Featured Story
How Huawei went from Chinese startup to global 5G power
A new book by the Washington Post's Eva Dou is a comprehensive and readable account of Huawei's rapid rise on the world's telecom stage.
A commercial rollout by Japan's SoftBank of a 5G network developed with Nvidia will start in 2026, and it has implications for traditional vendors.
At some point, perhaps when those dreamed-of artificial intelligence (AI) revenues don't materialize, the hyperscaler appetite for buying Nvidia's graphics processing units (GPUs) – the chips needed to train AI's large language models – is bound to weaken. As rapacious as any private-sector entity, Nvidia is naturally thinking about who it can target next. And telcos, with their real-estate portfolios, are high on the list. Nvidia's pitch is that its GPUs can be sprinkled around a country and used to power AI as well as run the 5G (or 6G) radio access network (RAN).
The telco concern is twofold: the sheer cost of those GPUs; and the difficulty of making them pay. One source reckons the latest Blackwell chip costs about $40,000. "I'm still wondering, when we're talking about power optimization on the RAN, how come you have people coming with a 700-watt GPU?" said Gilles Garcia of AMD, a chipmaker that offers a 45-watt field programmable gate array for the same RAN functions. In the hyperscaler world, the latest chatter is about locating energy-ravenous GPU clusters alongside nuclear power plants – which sounds like the prologue to a movie involving a murderous cyborg played by a musclebound Austrian.

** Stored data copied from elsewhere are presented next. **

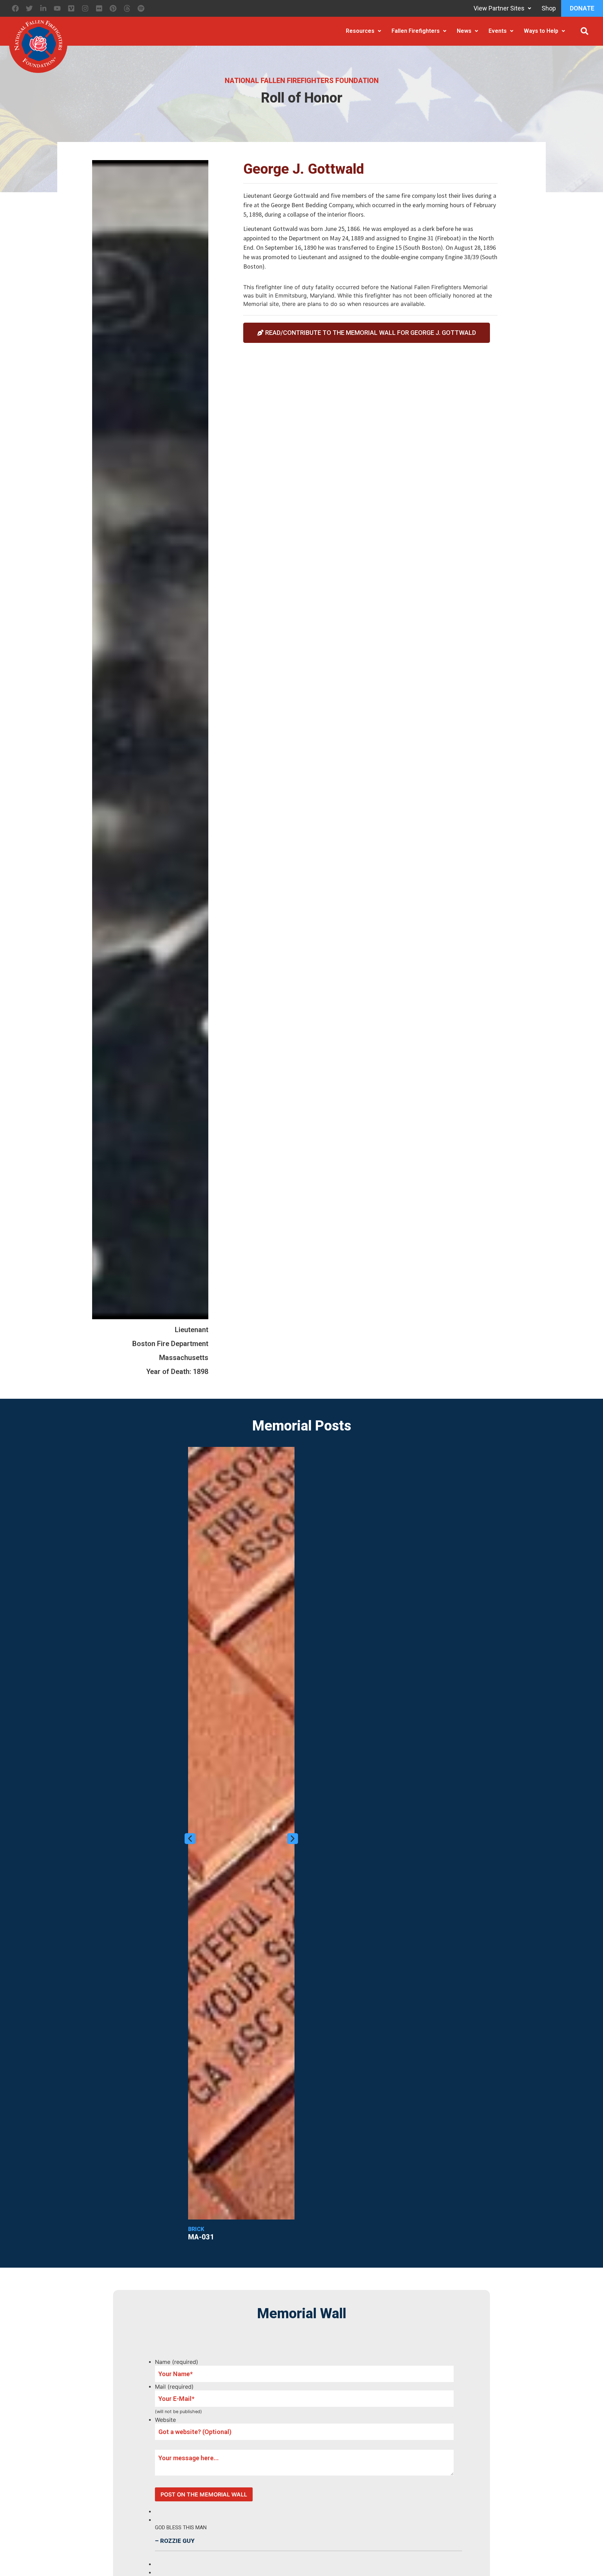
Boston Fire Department (170, 1343)
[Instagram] (85, 8)
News (464, 31)
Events (498, 31)
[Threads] (127, 8)
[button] (584, 31)
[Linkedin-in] (43, 8)
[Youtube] (57, 8)
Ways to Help (541, 31)
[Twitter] (29, 8)
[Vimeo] (71, 8)
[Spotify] (141, 8)
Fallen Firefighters (416, 31)
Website (165, 2420)
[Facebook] (15, 8)
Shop (549, 8)
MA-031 (201, 2237)
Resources (360, 31)
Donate (582, 8)
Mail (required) (174, 2386)
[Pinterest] (113, 8)
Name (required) (176, 2362)
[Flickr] (99, 8)
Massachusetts (183, 1357)
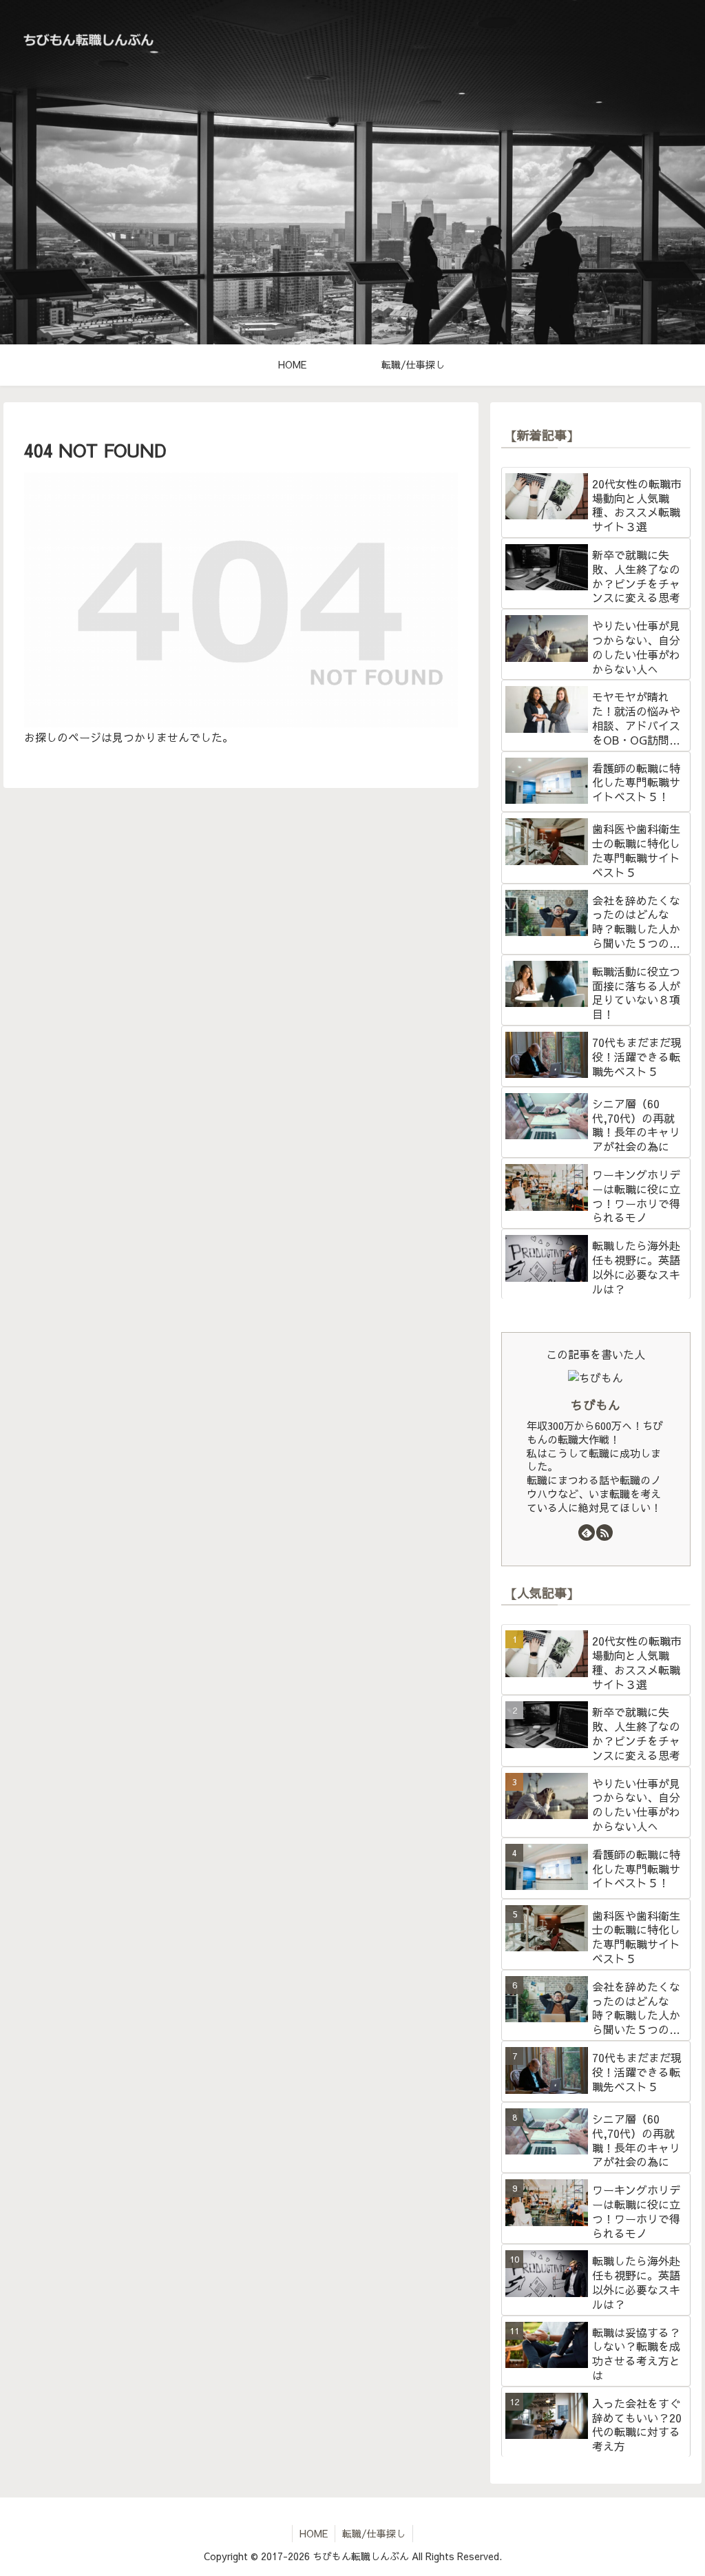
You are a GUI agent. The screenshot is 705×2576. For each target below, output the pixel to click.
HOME (313, 2533)
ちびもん (595, 1404)
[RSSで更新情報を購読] (604, 1532)
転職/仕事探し (374, 2533)
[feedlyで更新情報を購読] (586, 1532)
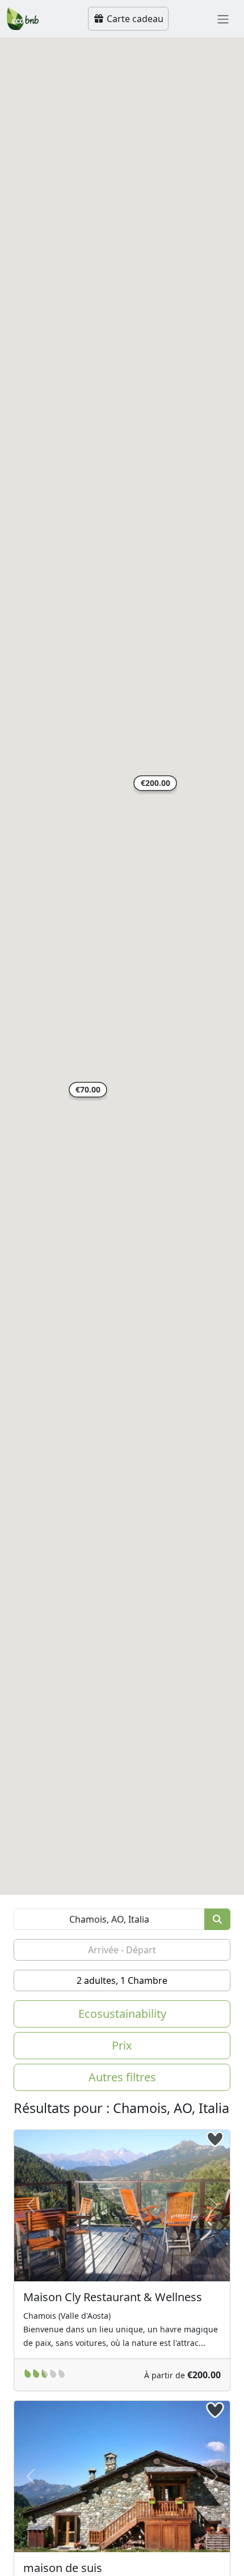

Nvidia's response is to argue that its GPUs, when architected correctly in a cloud RAN, can be cost effective. More importantly, they can earn revenues for telcos from the sale of "inference," when trained AI models are put to work on various tasks. For every $1 invested in what it calls AI-RAN infrastructure, a telco can make $5 over a five-year period out of this inferencing business, it reckons.
Sounds too good to be true? That has been the reaction of some observers to Nvidia's latest updates. But skepticism has not stopped Japan's SoftBank from moving ahead with a 5G deployment where Nvidia has a prominent role. A pilot of the new-look network has already taken place at 20 mobile sites supported by a single Nvidia-powered supercomputer. Next year, SoftBank will deploy hundreds of sites, according to Nvidia, while SoftBank says a rollout will start in 2026 "across its own commercial network."
Scary times for the Nordics
This is potentially the most disruptive and exciting development to have happened in mobile networks for years. If it takes off, it could have a shrivelling effect on open RAN and its various underweight performers, like the arrival of the Terminator-era Schwarzenegger in a gym of normal-size men. But it raises lots and lots of questions that will take a long time to answer.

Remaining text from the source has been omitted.